Source
# # # # # # #
DBT DataWarhouse Transformations for Mezo

Setup the dbt project locally

Prerequisites

Install gcloud
VSCode or any other code editor
Optional: dbt power user for vscode

Clone the Repository

   git clone https://github.com/thesis/mezo-dbt
   cd mezo-dbt

Install Dependencies

Install uv
Install Python dependencies (with uv):

   uv sync
   source .venv/bin/activate #Activate the venv

Configure dbt profile.yml locally

Create a .dbt folder in your home directory if it doesn’t exist:

   mkdir ~/.dbt
   touch ~/.dbt/profiles.yml
   code ~/.dbt/profiles.yml ## https://code.visualstudio.com/docs/configure/command-line#_launching-from-command-line
   ##Or open with vim if you know how to close it.
# # # # # # #
Supplied data
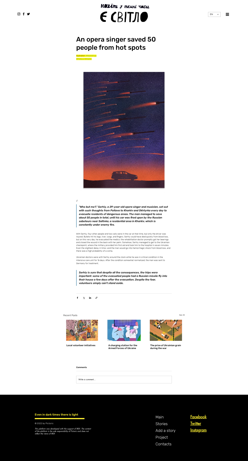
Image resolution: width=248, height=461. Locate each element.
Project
# # # # # # #
Parts of the exercise
1. Return the part of the Mezo dbt setup guide between "mkdir ~/.dbt" and "to close it.", inclusive, copied word for word.
2. According to the Mezo dbt setup guide, which command installs the Python dependencies with uv?

Worked answers
1.
mkdir ~/.dbt
   touch ~/.dbt/profiles.yml
   code ~/.dbt/profiles.yml ## https://code.visualstudio.com/docs/configure/command-line#_launching-from-command-line
   ##Or open with vim if you know how to close it.

2. uv sync